I tested this on my own store with a 15% order discount. After removing one item and adding a replacement, orderEditAddLineItemDiscount with percentValue: 15 applied exactly 15% of the new item’s price as the discount allocation. The full flow (begin edit, set quantity to 0, add variant, apply percentage discount, commit) completed without errors. Since “Cake” is the same price as “Banana”, this gives you the same order total before and after the edit.


For the second question about splitting “Chocolate-Shake” into “Chocolate” + “Milk”, the error you’re getting is expected. You can’t add a manual discount (including a 100% discount) to a line item that already has a discount code applied.

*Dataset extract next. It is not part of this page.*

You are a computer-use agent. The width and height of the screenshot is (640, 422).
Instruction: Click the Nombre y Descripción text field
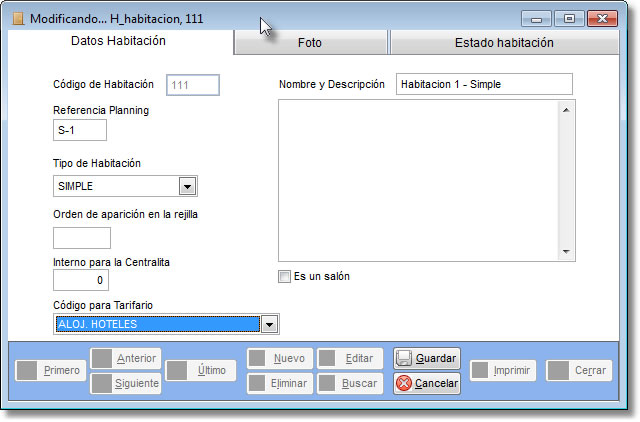pos(484,84)
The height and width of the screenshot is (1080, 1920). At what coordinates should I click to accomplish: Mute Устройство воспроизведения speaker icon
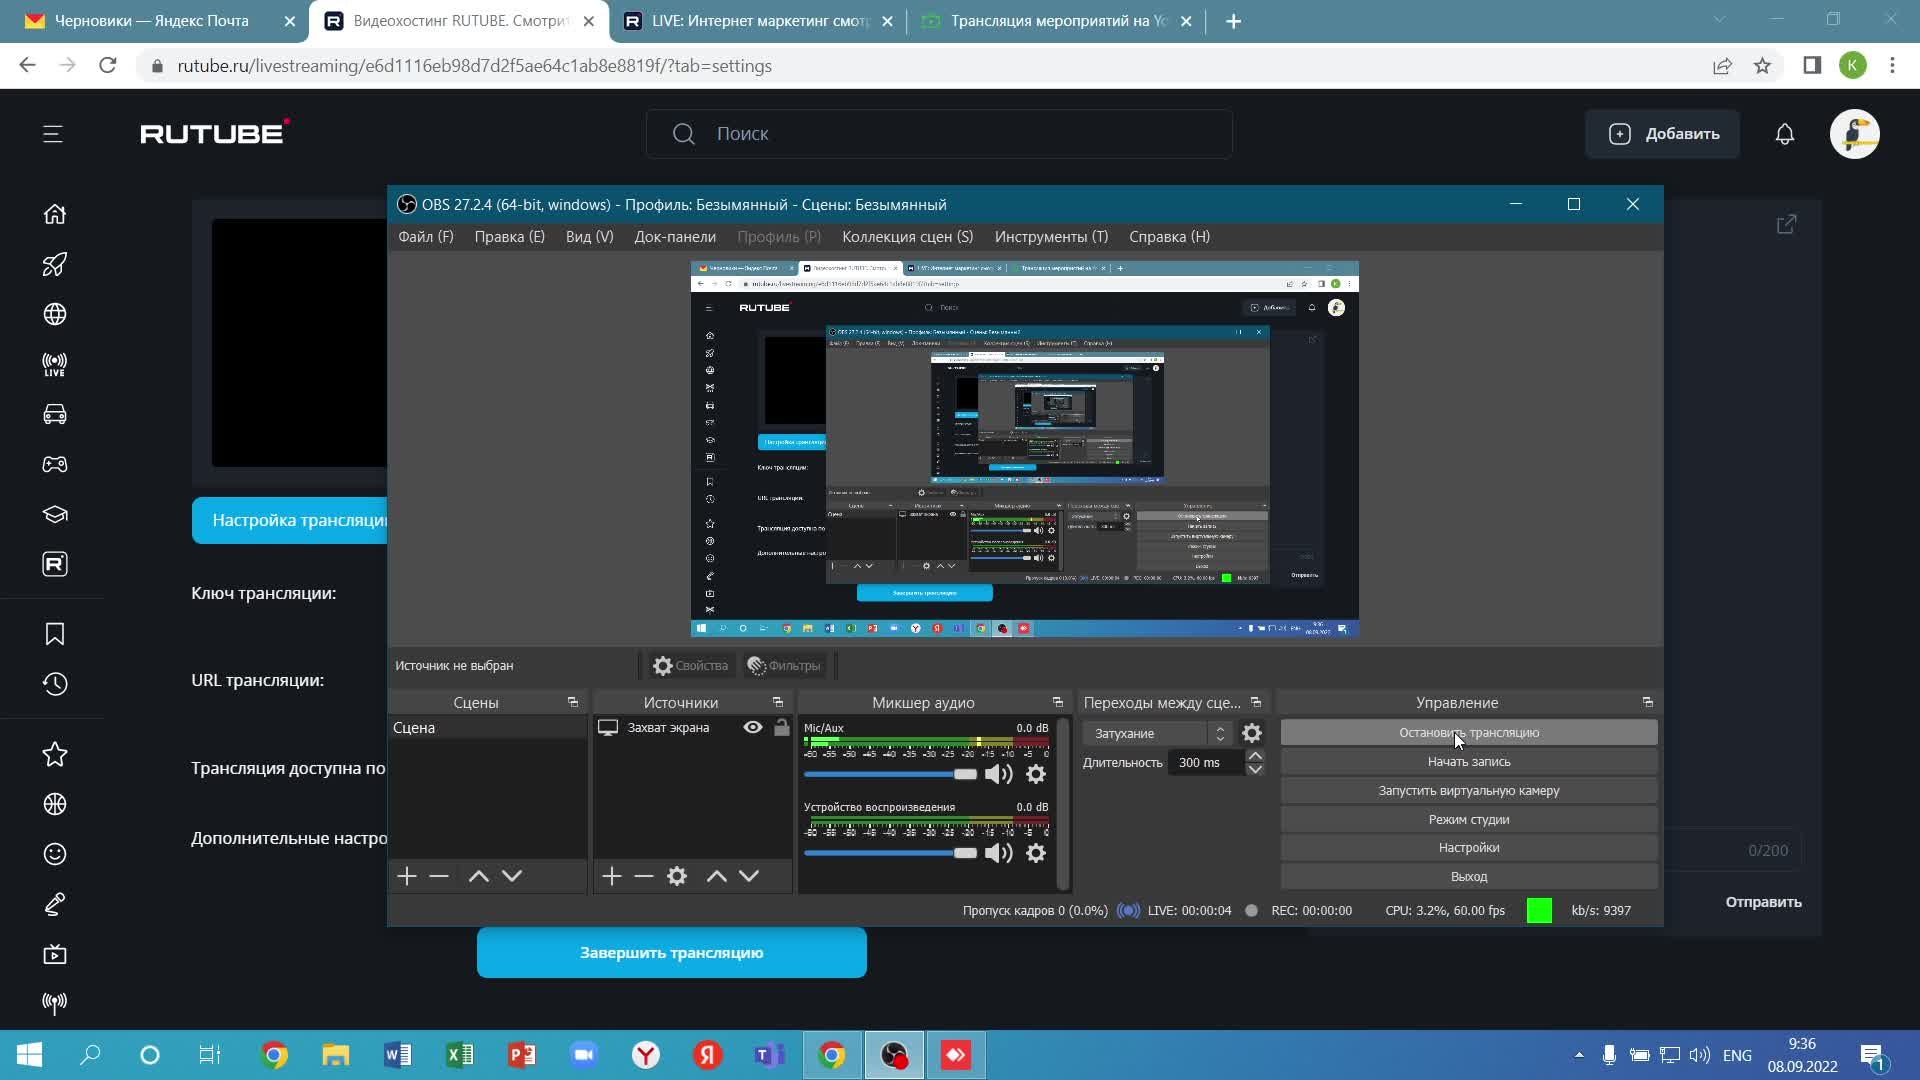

The standard approach for this swap should still work though. You can remove “Chocolate-Shake” by setting its quantity to 0 with orderEditSetQuantity, then add “Chocolate” and “Milk” as new line items. Setting quantity to 0 is allowed even on discounted items (I confirmed this in the same test, removing a line item with a discount applied worked with no errors). The restriction is on partial quantity changes and discount modifications, not full removal.

On your cancellation concern, when you remove “Chocolate-Shake” via order edit, the order total adjusts at that point. If the order is later cancelled, the refund is based on the current order state (Chocolate + Milk), not the pre-edit state. The removed “Chocolate-Shake” won’t factor into the refund calculation. The order timeline will show both the edit removal and the cancellation as separate events, but the financials should be correct.